Hormonal cycle. Yes indeed. Much depends on this. Most of us guys just get confused by this but we really should know better.

My policy is that I tell the dancer to keep the money as a gift. If my colleagues / friends want to buy me something then they can buy me a drink.

Before i was married I enjoyed strip clubs. Persoanly I can enjoy the scenery but I am just as likely to be checking out the screen with SportsCenter much of the time. I think this is something between a given couple to decide for themselves.


----------



## Therealbrighteyes (Feb 11, 2010)

tjohnson said:


> I consider myself pretty liberal as is my wife.
> 
> My wife is ok for me to go to a strip club (to a point or depending on where she is in her hormonal cycle LOL (but true) She was OK with lap dances for my bachelor party. I used to think lap dances are OK but, not anymore. They are way too personal. I hate to admit this but, if my friends buy me one i will take the dance but, will not let the girl grind, or touch me. I will say that this is an area many man feel it is OK to lie about. It falls into a similar rehlm as porn since it is not cheating in minds of men that feel this way (again) this is not my opinion. I don't think it is cheating or not per se - but, could be a violation of trust.
> 
> ...


It's cheating. Would you be cool with your wife getting the same action and lying about it? Think about that.


----------



## 2nd_t!me iz_best (Feb 28, 2011)

Soon_To_Be_Mrs said:


> However, because a strippers job is to do what strippers do, you pay them, and it's a planned event for a special occassion, it's considered acceptable. Why?


really?
do you accept this?
what about if he saw a prostitute?
if it wasnt in a private setting by himself, he had some buddies with him and maybe a couple prostitutes just to round it out?
would this be ok because 'its her job, shes just going to do what she does then move on to the next customer'?

i dont feel any of this that you are describing is good.
i would consider it cheating and disrespectful.
if a man wants to see a woman stripping for him, he should be into his SO enough that she will be more than enough for him and he should enjoy her.


----------



## tacoma (May 1, 2011)

*Re: VIP dances for comitted man at the strip club..ok or not?*



Entropy3000 said:


> Yeah, idunno. You hear things. Like maybe women have their fun too. But you are right I have never been allowed in to one of those. I was not going to elaborate on this as even I would think it a bit of a tangent. My only point is that women have their VIP room activities available to them as well. How would her fiance feel about that?
> 
> Ok so now you make me think I should have gone with boy toy instead. Point taken. LOL.

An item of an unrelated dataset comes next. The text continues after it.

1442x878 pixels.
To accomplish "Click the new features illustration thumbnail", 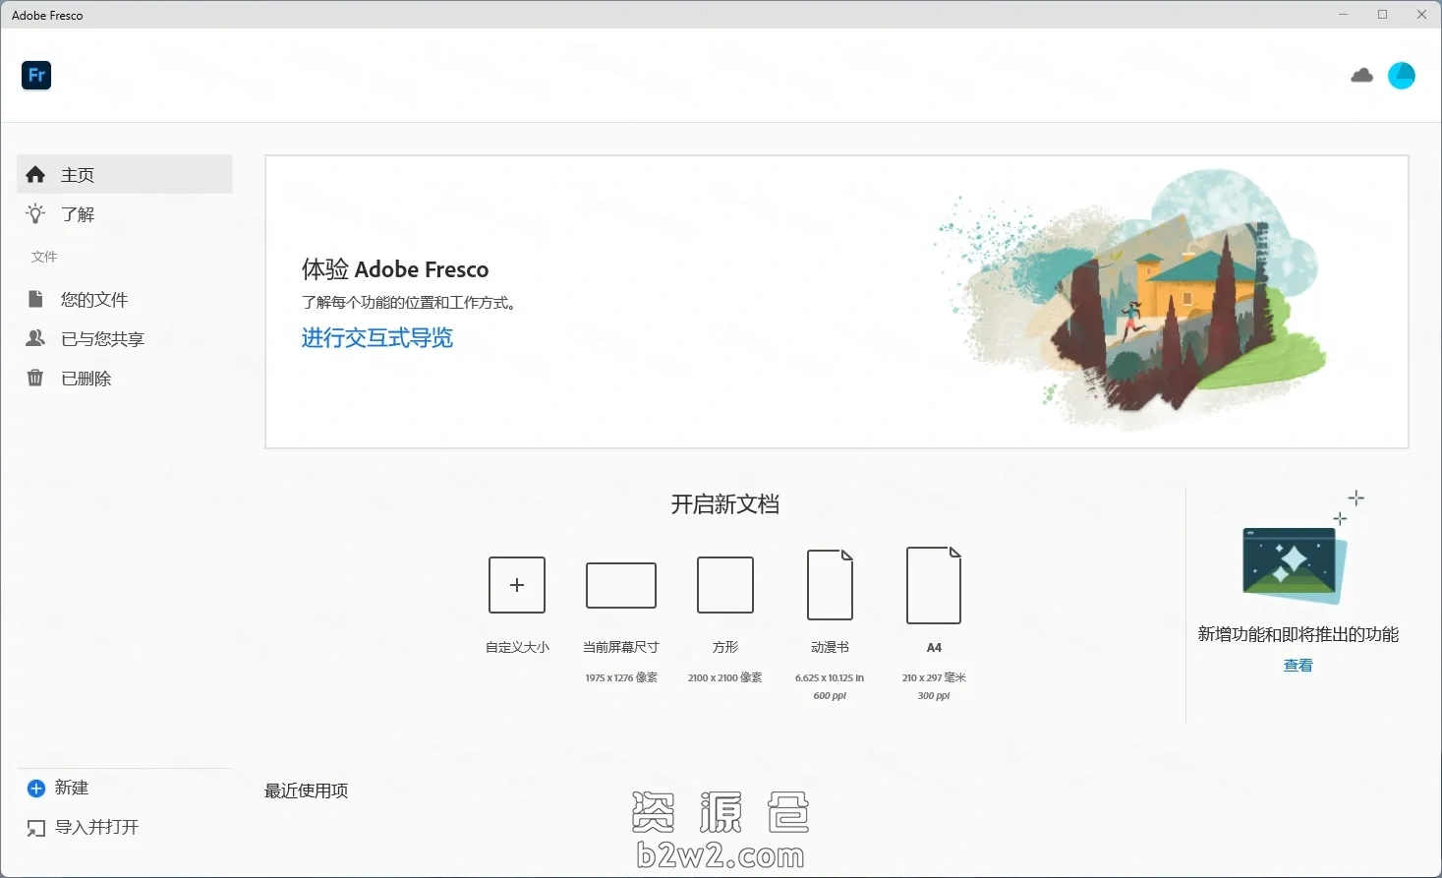I will (1294, 564).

I used to work in a club that had a male review.

A traditional female strip club is like a Sunday morning in church compared to what the most innocent housewives get up to at a male strip show.

It`s so indecent it`s ****ing scary and that statement comes from a guy who is about as non-puritanical as can be.

No way my wife is ever going to one while she`s married to me.


----------



## Grayson (Oct 28, 2010)

I'm going to skip over most of the responses for a moment and just add my own two pennies.

I think it all depends on what the couple agrees is acceptable.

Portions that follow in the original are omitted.